Now, ask yourself: Do you think there’s a connection between failed acquisitions and the lack of energy and investment in assessing cultural alignment during the M&A process? You can bet there is.

This is a topic that is near and dear to my heart and quite timely, as Aptos recently announced its planned acquisition of TXT Retail.

Let me share with you a critical takeaway from my letter to customers announcing this acquisition:

“Given the culture synergies of Aptos and TXT Retail, and based on our success in integrating past acquisitions, we are confident that this acquisition will cause no disruption to your business.”

Why are we so confident about the success of this acquisition, especially when the failure rate for M&A is so high? Well, for many reasons, but to a large extent because we conducted cultural due diligence at every step of the M&A process to an exhaustive degree before signing on the dotted line.

And what we found at TXT Retail is the same commitment to customers, each other, the community and the retail industry that makes up the backbone of our culture at Aptos.

Conducting cultural due diligence is not a new strategy for Aptos. We thoroughly assessed culture during our previous acquisitions (ShopVisible, QuantiSense, BT Expedite), and each of those acquisitions has been a tremendous success – for all parties – including customers and colleagues.

The Aptos and TXT Retail teams wasted no time getting to know each other and bonding following the acquisition’s announcement.

Our confidence in the TXT Retail acquisition is also extremely high because the decision was made with our customers’ needs in mind. At our 2017 North American customer conference, I reiterated that our M&A strategy is not about being a rollup. An acquisition we pursue would have clear value such as creating market access or acquiring technologies that are important to our customers. The acquisition of TXT Retail achieves both in spades.

In my 25 years of retail software leadership and having been involved in over a dozen M&A deals, I’ve learned a few things, but I don’t think any lesson is as critical as this: Culture matters. People matter.
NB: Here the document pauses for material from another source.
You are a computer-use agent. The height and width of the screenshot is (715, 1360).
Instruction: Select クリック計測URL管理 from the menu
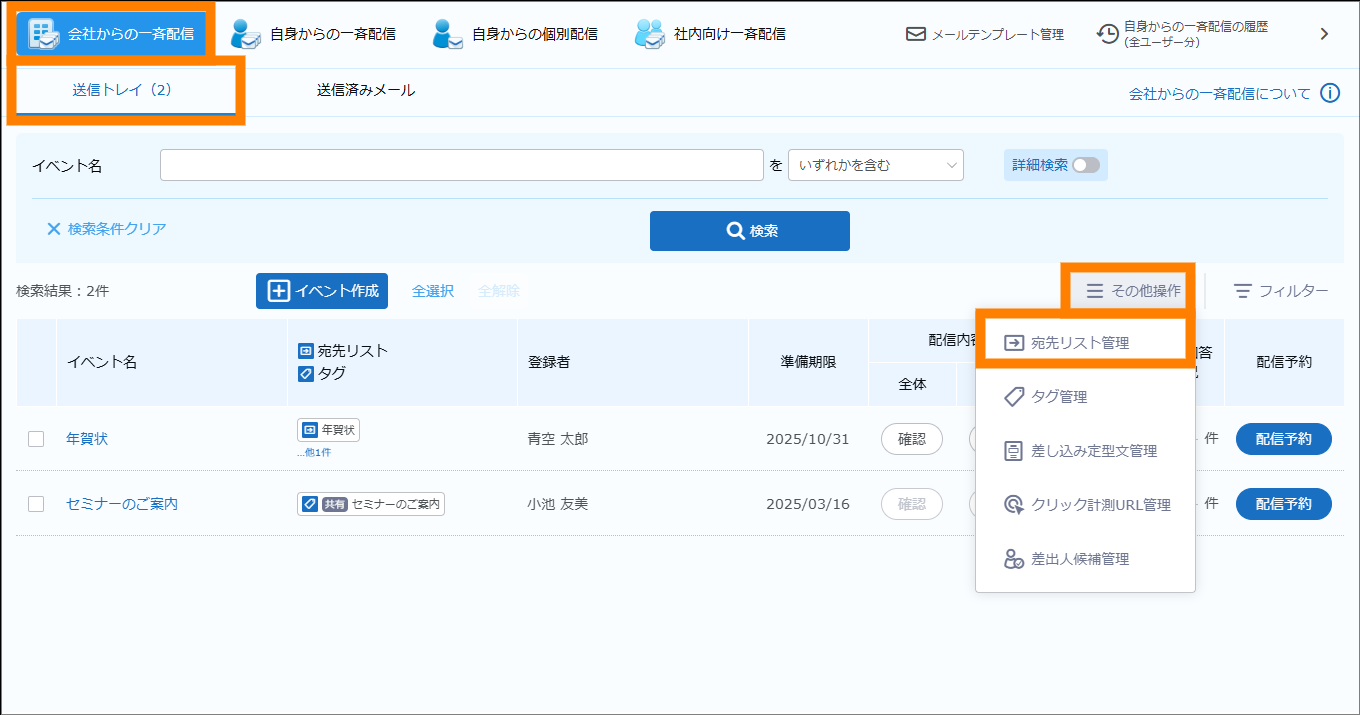click(1100, 505)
And for Aptos, that manifests daily in how we strive to Engage Customers Differently.

We are thrilled at the chance to join forces with TXT Retail and their 300 retail specialist colleagues who have the same relentless focus on serving customers, creating solutions to retail’s toughest challenges and working together in the trenches.

Of course, there’s heavy lifting yet to do, operational alignment, product strategy, go-to-market plans … but with our cultures aligned and customer-first drivers motivating the acquisition, there is nothing we can’t accomplish, together.

And in case any TXT Retail colleagues are wondering, Aptos will not be banning Happy Hour.